Título: Governo ganha com alta do dólar
Autor: Ribeiro, Alex
Fonte: Valor Econômico, 10/10/2008, Finanças, p. C1

Enquanto empresas como Aracruz e Sadia registram pesadas perdas em operações com dólar, o governo desponta como um dos principais ganhadores com a disparada da taxa de câmbio. O Banco Central já ganhou US$ 6,507 bilhões em operações com derivativos cambiais em setembro, mês em que o dólar se valorizou 17,5%.

O governo ganha com a desvalorização do dólar porque, desde 2006, é credor em moeda estrangeira: tem mais créditos e outros ativos em dólares, como reservas internacionais, do que dívidas na moeda americana. Quando o dólar se valoriza, os ativos do governo também se tornam mais valiosos.

A chamada posição ativa em dólar do governo foi construída ao longo dos últimos cinco anos, aproveitando a abundância de dólares no mercado de câmbio. O BC comprou muitos dólares no mercado a vista, o que fez com que as reservas internacionais chegassem hoje a US$ 208,3 bilhões. O volume de reservas equivalia em agosto a 11,5% do PIB, percentual que supera a dívida externa federal (9,6% do PIB no período).

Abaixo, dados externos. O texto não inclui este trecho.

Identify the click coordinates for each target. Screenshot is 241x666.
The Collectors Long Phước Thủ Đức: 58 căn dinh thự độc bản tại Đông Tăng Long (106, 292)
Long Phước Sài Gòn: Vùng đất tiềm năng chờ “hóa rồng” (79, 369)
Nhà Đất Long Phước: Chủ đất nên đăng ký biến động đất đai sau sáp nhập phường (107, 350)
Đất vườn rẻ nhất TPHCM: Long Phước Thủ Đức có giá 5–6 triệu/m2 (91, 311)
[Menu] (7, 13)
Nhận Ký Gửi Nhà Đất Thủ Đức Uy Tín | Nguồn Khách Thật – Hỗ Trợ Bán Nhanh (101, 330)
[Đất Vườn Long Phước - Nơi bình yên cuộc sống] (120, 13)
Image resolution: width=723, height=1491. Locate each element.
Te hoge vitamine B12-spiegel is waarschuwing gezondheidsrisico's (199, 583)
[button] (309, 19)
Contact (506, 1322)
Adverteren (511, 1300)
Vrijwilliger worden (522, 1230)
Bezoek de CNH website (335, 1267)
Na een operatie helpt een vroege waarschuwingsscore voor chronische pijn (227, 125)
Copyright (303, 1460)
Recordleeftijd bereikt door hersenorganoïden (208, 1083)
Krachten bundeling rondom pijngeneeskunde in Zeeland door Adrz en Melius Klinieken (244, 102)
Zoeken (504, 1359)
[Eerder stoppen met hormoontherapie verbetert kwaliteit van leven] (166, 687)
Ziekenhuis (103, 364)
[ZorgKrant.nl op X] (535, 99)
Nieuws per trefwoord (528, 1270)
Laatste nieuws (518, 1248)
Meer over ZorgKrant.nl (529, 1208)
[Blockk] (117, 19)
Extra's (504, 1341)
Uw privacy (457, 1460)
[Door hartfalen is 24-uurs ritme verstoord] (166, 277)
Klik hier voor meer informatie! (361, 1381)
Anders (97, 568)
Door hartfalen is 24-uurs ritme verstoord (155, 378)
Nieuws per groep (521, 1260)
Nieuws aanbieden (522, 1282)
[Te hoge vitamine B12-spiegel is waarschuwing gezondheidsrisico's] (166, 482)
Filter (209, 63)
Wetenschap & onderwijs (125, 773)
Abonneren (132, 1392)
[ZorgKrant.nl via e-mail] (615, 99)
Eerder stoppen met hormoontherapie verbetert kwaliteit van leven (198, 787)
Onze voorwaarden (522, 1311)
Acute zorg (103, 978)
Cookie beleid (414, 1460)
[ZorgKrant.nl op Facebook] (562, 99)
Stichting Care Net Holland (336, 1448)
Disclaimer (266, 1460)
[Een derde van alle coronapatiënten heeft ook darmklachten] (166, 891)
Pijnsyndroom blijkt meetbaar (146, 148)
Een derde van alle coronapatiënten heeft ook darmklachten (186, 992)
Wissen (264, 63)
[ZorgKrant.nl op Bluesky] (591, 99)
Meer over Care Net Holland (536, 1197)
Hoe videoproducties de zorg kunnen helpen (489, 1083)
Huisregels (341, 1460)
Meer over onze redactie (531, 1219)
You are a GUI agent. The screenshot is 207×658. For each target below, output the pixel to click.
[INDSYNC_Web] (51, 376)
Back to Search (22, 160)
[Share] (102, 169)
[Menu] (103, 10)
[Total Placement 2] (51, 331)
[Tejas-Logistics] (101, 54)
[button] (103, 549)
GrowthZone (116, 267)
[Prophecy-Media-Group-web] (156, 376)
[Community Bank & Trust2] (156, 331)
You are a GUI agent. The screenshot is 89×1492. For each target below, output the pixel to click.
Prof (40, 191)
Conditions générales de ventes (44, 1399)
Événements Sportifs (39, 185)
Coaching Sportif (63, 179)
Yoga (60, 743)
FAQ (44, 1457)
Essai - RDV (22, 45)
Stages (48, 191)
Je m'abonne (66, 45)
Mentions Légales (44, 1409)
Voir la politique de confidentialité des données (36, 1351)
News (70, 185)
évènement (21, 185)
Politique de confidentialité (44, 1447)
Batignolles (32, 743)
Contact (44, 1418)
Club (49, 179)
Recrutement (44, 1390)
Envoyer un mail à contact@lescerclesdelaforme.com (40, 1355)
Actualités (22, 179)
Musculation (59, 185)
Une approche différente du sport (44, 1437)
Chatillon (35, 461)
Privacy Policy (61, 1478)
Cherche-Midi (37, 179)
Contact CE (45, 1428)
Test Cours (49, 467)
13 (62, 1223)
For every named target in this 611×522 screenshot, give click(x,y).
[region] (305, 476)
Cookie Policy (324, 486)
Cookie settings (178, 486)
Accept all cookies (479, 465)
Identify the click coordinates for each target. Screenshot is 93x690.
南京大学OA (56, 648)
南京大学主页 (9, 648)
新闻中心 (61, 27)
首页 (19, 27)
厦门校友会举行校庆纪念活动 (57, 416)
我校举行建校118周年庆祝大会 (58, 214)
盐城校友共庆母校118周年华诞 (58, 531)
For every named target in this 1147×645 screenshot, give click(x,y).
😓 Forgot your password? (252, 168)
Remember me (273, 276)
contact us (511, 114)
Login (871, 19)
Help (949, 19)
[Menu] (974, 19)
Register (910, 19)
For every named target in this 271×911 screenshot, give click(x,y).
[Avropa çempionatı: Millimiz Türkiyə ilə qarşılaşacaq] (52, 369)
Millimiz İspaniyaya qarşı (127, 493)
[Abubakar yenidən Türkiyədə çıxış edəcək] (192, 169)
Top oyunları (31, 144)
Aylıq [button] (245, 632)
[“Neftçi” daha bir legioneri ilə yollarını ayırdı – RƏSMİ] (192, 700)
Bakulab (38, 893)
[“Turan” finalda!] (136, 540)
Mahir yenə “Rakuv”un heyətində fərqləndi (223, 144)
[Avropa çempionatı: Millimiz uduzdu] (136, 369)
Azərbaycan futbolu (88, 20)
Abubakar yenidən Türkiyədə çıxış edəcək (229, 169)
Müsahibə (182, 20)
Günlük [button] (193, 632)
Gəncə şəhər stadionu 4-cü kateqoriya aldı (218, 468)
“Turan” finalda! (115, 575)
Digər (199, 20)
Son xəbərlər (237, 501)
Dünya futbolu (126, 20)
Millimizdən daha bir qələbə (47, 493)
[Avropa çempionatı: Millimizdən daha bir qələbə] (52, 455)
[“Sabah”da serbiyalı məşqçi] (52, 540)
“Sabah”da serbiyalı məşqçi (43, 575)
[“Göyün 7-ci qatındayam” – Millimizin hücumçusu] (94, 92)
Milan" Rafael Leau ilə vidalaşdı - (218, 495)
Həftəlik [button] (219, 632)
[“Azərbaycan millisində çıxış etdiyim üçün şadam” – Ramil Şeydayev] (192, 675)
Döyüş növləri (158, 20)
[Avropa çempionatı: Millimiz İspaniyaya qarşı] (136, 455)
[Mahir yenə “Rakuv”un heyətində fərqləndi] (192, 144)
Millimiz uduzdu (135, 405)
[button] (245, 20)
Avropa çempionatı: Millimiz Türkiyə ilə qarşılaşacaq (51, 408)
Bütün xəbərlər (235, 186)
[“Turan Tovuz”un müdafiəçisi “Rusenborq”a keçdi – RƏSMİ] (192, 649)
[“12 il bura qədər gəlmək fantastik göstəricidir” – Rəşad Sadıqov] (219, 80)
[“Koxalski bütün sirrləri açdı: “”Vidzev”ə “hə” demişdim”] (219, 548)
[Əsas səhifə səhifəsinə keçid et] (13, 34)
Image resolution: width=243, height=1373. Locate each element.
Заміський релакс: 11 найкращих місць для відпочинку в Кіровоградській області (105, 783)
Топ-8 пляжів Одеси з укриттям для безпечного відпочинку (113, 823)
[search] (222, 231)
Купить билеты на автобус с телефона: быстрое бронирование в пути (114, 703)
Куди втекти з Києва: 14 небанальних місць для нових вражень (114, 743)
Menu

A posição ativa em moeda estrangeira faz com que, quando há valorização do dólar, a dívida líquida do setor público caia. Os cálculos são de que a desvalorização cambial ocorrida em setembro, de 17,5%, tenha efeito positivo pouco maior do que 1,7 ponto percentual na redução da dívida líquida do setor público, que em agosto equivalia a 40,5% do PIB.

A queda da dívida líquida não é o único ganho do governo. O BC também assumiu posições ativas em dólar no mercado futuro, por meio da venda dos chamados "swaps" cambiais reversos, instrumentos financeiros em que o BC se compromete a pagar a agentes privados juros da taxa Selic e, em troca, recebe a variação da taxa de câmbio.

Em fins de setembro, o BC tinha posição ativa de US$ 22,42 bilhões no mercado futuro de dólares. Nas últimas semanas, o BC vem desfazendo parte dessa posição ativa em dólar, dentro da estratégia para acalmar os mercados em meio à disparada do dólar. A autoridade monetária passou a vender "swaps" cambiais, em que recebe dos investidores privados a Selic e paga a variação do dólar. Apenas ontem foram vendidos US$ 911 milhões desses "swaps".

O fato de o BC estar desfazendo a posição ativa em dólar no mercado futuro não significa que irá deixar de auferir os ganhos proporcionados pela recente desvalorização do dólar. O BC deixa de ganhar se houver desvalorização daqui por diante, mas os lucros da desvalorização que já ocorreu até agora estão garantidos. Na hipótese de o BC vender muitos swaps cambiais, assumindo posição passiva em dólar, passará a perder, caso haja desvalorizações adicionais do dólar. Em compensação, irá ganhar se o real se fortalecer.

Os ganhos do BC nas operações no mercado futuro só se concretizam no vencimento dos contratos. Em setembro, o BC ganhou R$ 6,507 bilhões em virtude dos vencimentos de contratos cambiais ocorridos no mês, segundo dados da base monetária divulgados anteontem.

Empresas não financeiras perdem no mercado futuro, enquanto o BC ganha. Mas não é possível vincular automaticamente uma coisa a outra. O BC não divulga as contrapartes de seus contratos. Além disso, pelas informações disponíveis, as empresas fecharam operações de derivativos cambiais com bancos.

Se hoje a posição ativa em dólares rende lucros ao governo, nos últimos anos aconteceu o contrário: causou pesados prejuízos. No primeiro semestre, o balanço do BC registra uma perda de R$ 44,2 bilhões em virtude dos efeitos que a desvalorização do dólar ocorrida no período, de 10,3%, teve sobre as reser- vas e sobre os "swaps" cambiais.

O BC sustenta que suas operações cambias não visam lucros contábeis. Na visão do órgão, o acúmulo de dólares pela compra de moeda no mercado pronto ou futuro, deixa o país mais protegido para enfrentar crises externas e, desse modo, reduz o risco Brasil e o custo das captações externas - privadas e do governo.

Quando o governo tinha posição ativa em dólar, a desvalorização cambial aumentava a dívida pública e criava dúvidas sobre a solvência fiscal, elevando a percepção de risco do país e levando a novas desvalorizações cambiais. Foi o que ocorreu em 2002, quando a crise econômica da eleição provocou a disparada do dólar. A dívida líquida do setor publico chegou ao pico de 56% do PIB.